山内君は、柔道の浮き腰と言うのだろうか、相手を腰に乗せて器用に投げる技が得意だった。分かっていても、あっという間にひっくり返されるのだ。ところが、その技が、金城君には通じなかった。手足が長過ぎて、腰に乗り切らないのである。すると、山内君は柔道を習っていたのだろうか、内掛けのような技も使った。相撲では、彼が一番、誰もかなわなかった。
子供の世界とは面白いものだ。その山内君も、どこに住んでいたか、同じクラスだったのかも思い出せない。遊ぶようになったきっかけも思い出せないのだが、中学1年の一学期は、なぜかよく相撲をとって遊んだのだ。
その年の夏休み、小学校で遊んでいると、金城君も遊びに来た。滑り台で一緒に遊んだが、その時、2学期から大阪に行く、という話を聞き驚いた。中学になって遊ぶようになり、友達になったばかりだったからだ。
大阪という響きに、とっても遠いところという以上のことは、私には思い浮かばない。まだ家にテレビもないころだ。翌年の東京オリンピックにあわせて、テレビは購入したのだから。大阪といっても、何の知識もイメージもなかった。遠くへ行ってしまうのだ、という驚き、ショックしかなかったのだ。
本土の人には分からないだろうが、ハーフの子はどのクラスにもいた。差別やいじめがあったと思われるかも知れないが、私の周りでは、それはなかった。子供というのは、親の強い影響下にある。親が差別をしなければ、子供は差別の意味さえ理解しないのだ。
私の住んでいる家から、ほんの50メートルのところには、お父さんが外人の家があった。背の高い、かわいい女の子が同級生だった。そこにはテレビがあり、皆で押し掛け見せてもらったものだ。驚くことに自家用車もあった。小学校を卒業する頃には、引っ越していった。基地内の住宅にでも越したのだろうか。
ただし、これは私の見聞した限りでのことである。私の地域や、私の時代(昭和30年代から40年代前半)の狭い経験であり、他の地域、他の時代については分からない。推測だが、復帰して後に、差別やいじめが頻発するようになったのではないか。国家というくくりが、人種差別やいじめの原因になることは、容易に想像できる。
名前も知らないが、同じ中学に、ハーフで体の大きな子がいて、怖い不良だった。授業には来ないが、学校帰り、拝所が関所になっていて、そこで皆呼び止められてジャンプさせられた。小銭を持っているとチャリンチャリン音がする。すると取り上げられるのだ。幸い、お小遣いなどもらえない私は、小銭を持っていることもなく、よって被害にあったこともない。
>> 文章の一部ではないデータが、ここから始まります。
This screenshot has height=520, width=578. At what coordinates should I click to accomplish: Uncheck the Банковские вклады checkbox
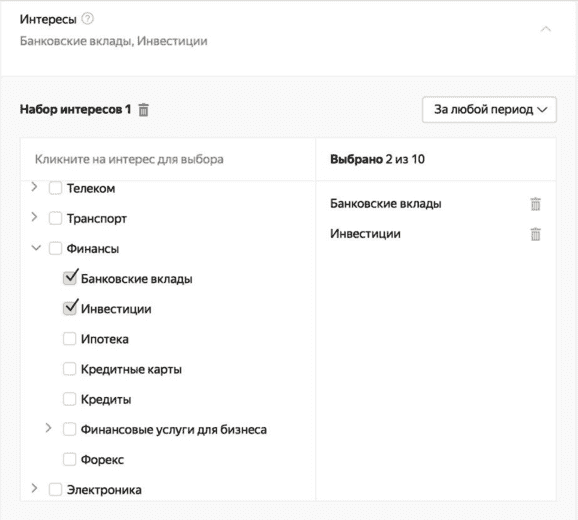pyautogui.click(x=69, y=278)
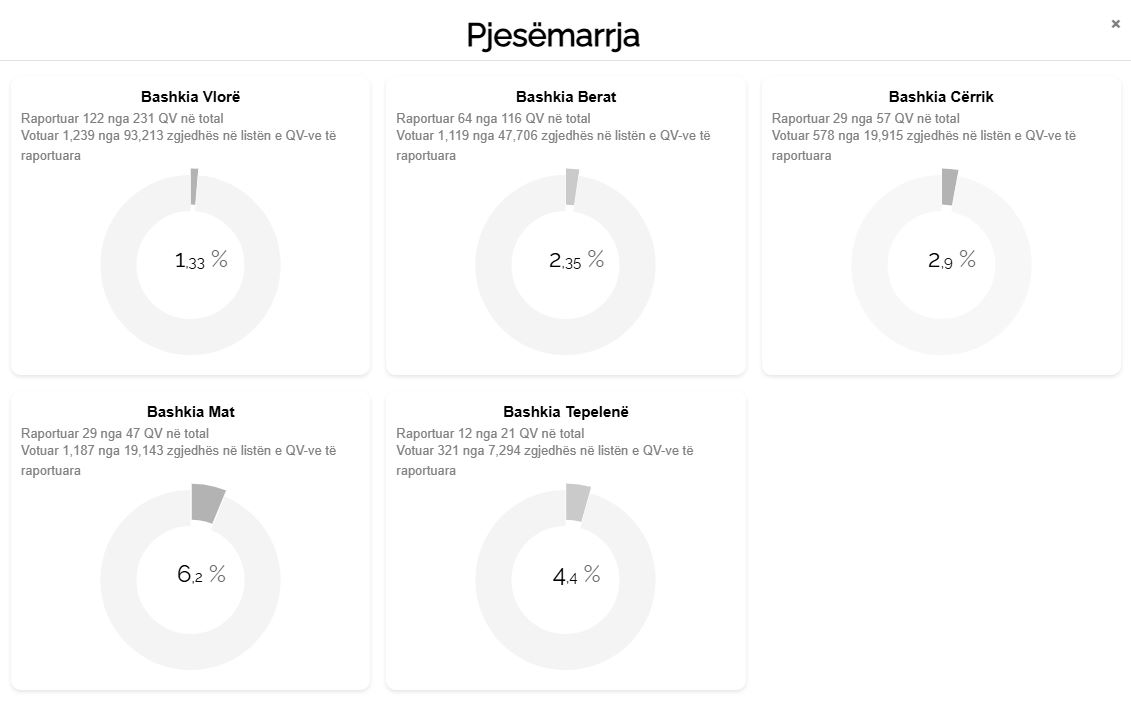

同じクラスに、Nさんという可愛い女の子もいた。小柄だったが、横顔は美しく、まさに外人そのものだった。日本人と外人の顔の作りの違い、それは、正面観賞用か全面観賞可であるかだ。どの角度から見ても、外人の顔は美しいのだ。これは、彼女を見て発見したことである。
金城君から出発して、いろんなハーフの同級生を思い出したのだが、やはり金城君が一番思い出深いし、また、その後何度となく思い出した。どうしても気になったのである。大阪、とはどういうところなのか、幸せに生きているだろうか、と。特に、人種差別のニュースなどを見ると、真っ先に彼のことが思い浮かんだものだ。現在どうしているのだろうか。